2. Machine learning algorithms and descriptions
2.2. Support Vector Machines
2.2.2. Using “The Kernel Trick” to identify non-linear patterns
This techniques involves looking at the relationships between the data points (more ac- curately the support vectors), which is not just a linear relationship. The example given in figure 2.10 makes use of Euclidean distances between the points. In this section, only a conceptual overview is provided and an example of some of the mathematics involved is given in chapter 3.
Figure 2.10.: Here, the RBF kernel has been used to find clusters of similarly placed data points, measured on their Euclidean distances from each other. This technique has allowed for perfect classification of the data.
This method, using the Radial-Basis Function (RBF) kernel is clearly very effective at dealing with the XOR problem. When using this kernel, the data points are actually being mapped into a higher dimensional space than the two provided by each data point (the x and y axes values). The act of mapping into a higher dimensional space allows data that were not linearly separable to actually become linearly separable, a concept described in Cover’s Theorem. The full details of the proof of this theorem are not given here, but can be read about in the original publication (Cover, 1965).
Instead, a graphical representation is provided that helps to clarify this concept. The example in figure 2.11 shows a warping of the canvas used to plot the points in the XOR problem into three dimensional space. If the blue and orange points are now plotted onto the warped canvas, the orange points would be located towards the top of the higher peaks; this means that a linear separating plane can be drawn that allows for perfect classification. This idea works in much higher dimensions, but these are not possible to visualise, so this simple example is given instead.

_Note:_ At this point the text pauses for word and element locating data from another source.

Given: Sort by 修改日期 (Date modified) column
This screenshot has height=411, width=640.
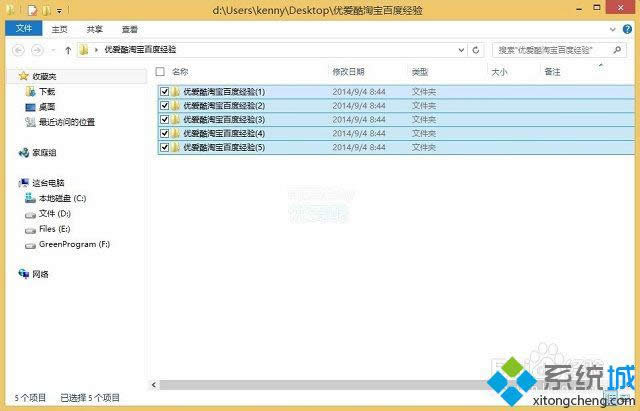Looking at the screenshot, I should coord(348,72).
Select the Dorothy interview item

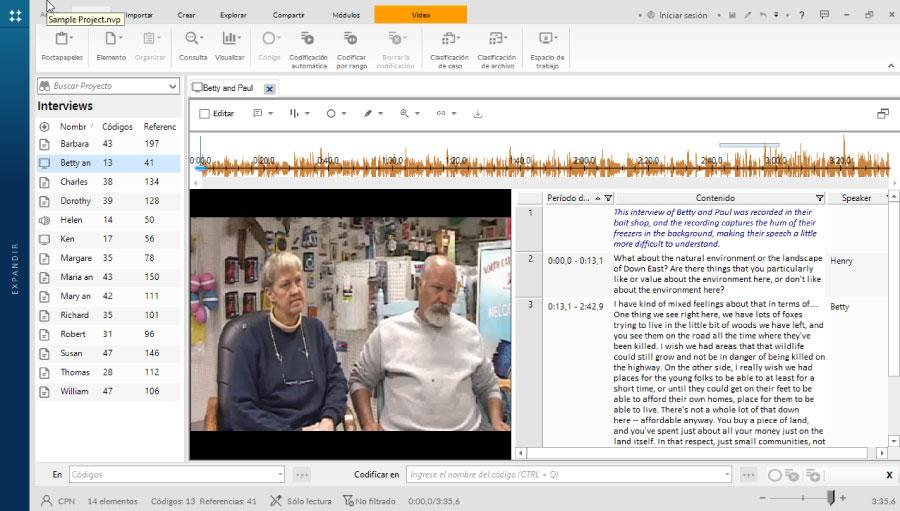tap(108, 201)
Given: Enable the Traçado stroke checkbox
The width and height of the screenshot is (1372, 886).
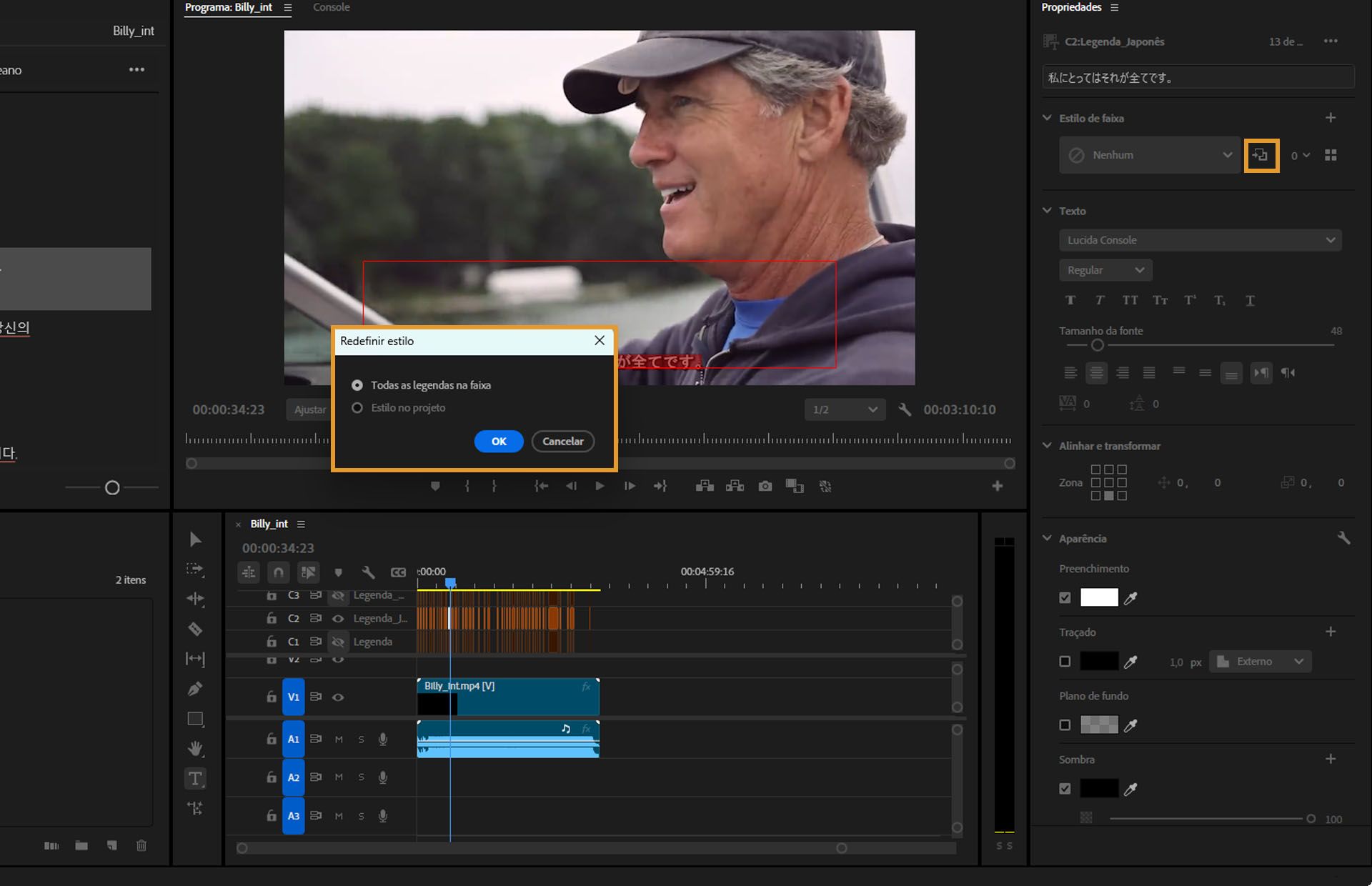Looking at the screenshot, I should tap(1065, 662).
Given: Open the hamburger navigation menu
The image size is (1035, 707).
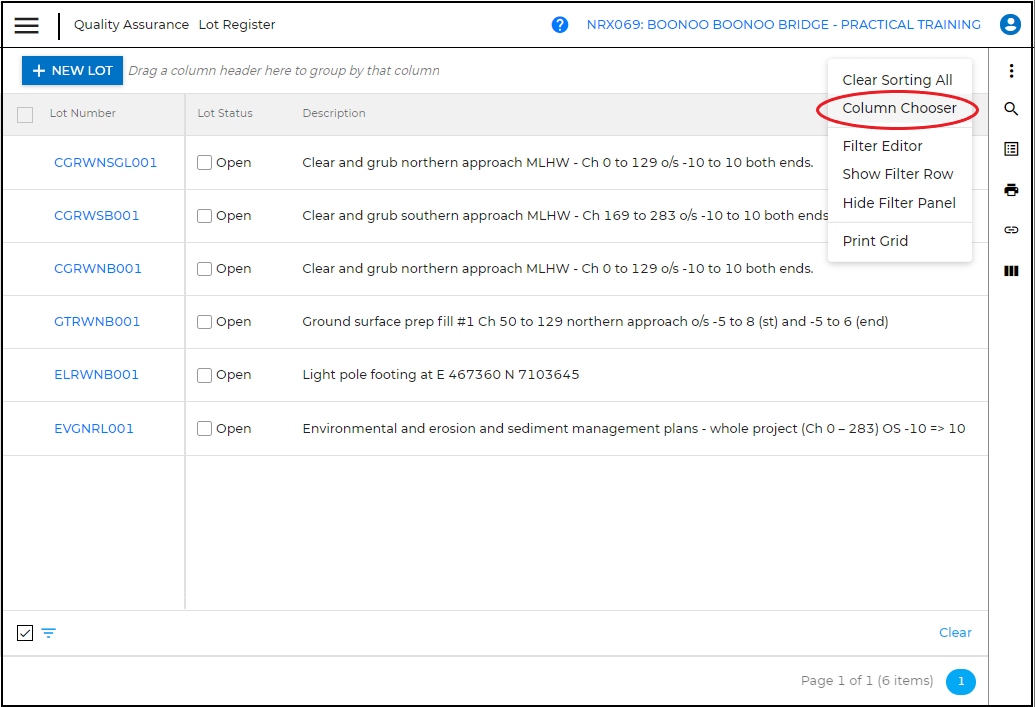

Figure 2.11.: A example showing how the mapping of the XOR problem into 3-dimensional space allows for a linear plane to be drawn that successfully separates between the classes.
This example can also be used to explain an important, if unfortunate, effect of using the kernel methods in an SVM. As was mentioned earlier, the values in the coefficient (or weight) vector actually provide some useful interpretation information because the values assigned to the features can be used to assess the importance of each respective feature, as this value determines how each data point is projected and whether this results in them crossing the decision plane. When using a kernel however, it is not the position in the original input space that determines the classification, but the position in the higher dimension. In the example provided above, it is actually the height of the peak where the data point lands that states which class it belongs to. This is a classic example of how increasing the complexity of the model results in the decrease of its interpretability; in other words: some models focus on delivering predictive power while others focus on increasing the interpretation of what could be driving the performance and results, and care must be taken when deciding which to use (Shmueli, 2010). This is one of the reasons why the SVM was chosen to be used in this thesis as it can provide an element of both: if
interpretability is required, then the focus can be placed onto the linear model, but if an increase in predictive power is required, especially when looking for the non-linear effects of interactions, then the kernel methods can be employed.
The use of kernels bring about the additional complication of extra hyperparameters that also require tuning to find the optimum values. For the RBF kernel, there is an additional parameter: γ (the Greek letter pronounced “gamma”), which sets the width of the Gaussian kernel to use. The value used in the example in figure 2.10 was 3, but an additional example is shown here using a different value to highlight the effect of changing this. In figure 2.12, γ is set to 50, and it can be clearly seen that this results in a tightening of the kernel around the orange points to make the region far more specific to the areas close to these data points. This is another example of overfitting, as it is unlikely that new data will be classified correctly in this example.
Figure 2.12.: An example of the RBF kernel being used on the XOR related problem, but this time using a γ value of 50. The effect is that the kernel width has been tightened to become more specific to the data points, and could very well result in the overfitting to the training set and misclassification on unseen data
All of the machine learning modelling performed in this thesis was carried out using the scikit-learn machine learning library (Pedregosa et al., 2011), written for use with the Python programming language. When performing kernel based modelling using SVMs,
the default value for γ is set to the reciprocal of the number of data points in the training set: 1
N, which attempts to avoid the problem of overfitting. The examples of the RBF
kernel shown in this chapter were actually using unnaturally high values of the γ param- eter for the benefit of the visualisations, but as can be read about in chapter 3, when applied to the real-life datasets, it is these lower values of γ that perform much better.
A comment on the scaling of the features
Another important point to note about the SVM algorithm is that it is sensitive to the scale, or range, of the values for each of the input features. This is because the algorithm looks for patterns that the data points are projected into in common dimensional space between all of the features. To clarify this point, an extreme example is given here: if the feature represented on the x axis were in a very small range of 0.001 to 0.01, but the feature on the y axis was in an extremely large range from 10,000 to 100,000,000, then any plotting of these points onto a common set of axes would show almost no variability along the x direction compared to the y direction and it would be almost impossible for the SVM to find any optimum boundary in this situation.
It is therefore necessary to carry out some pre-processing steps of the data before the model is built and fitted. One of these common steps to remove the problem of different feature ranges is called feature scaling, and if often performed by transforming each feature so that the distribution of its values in the dataset have a mean of 0 with a variance of 1.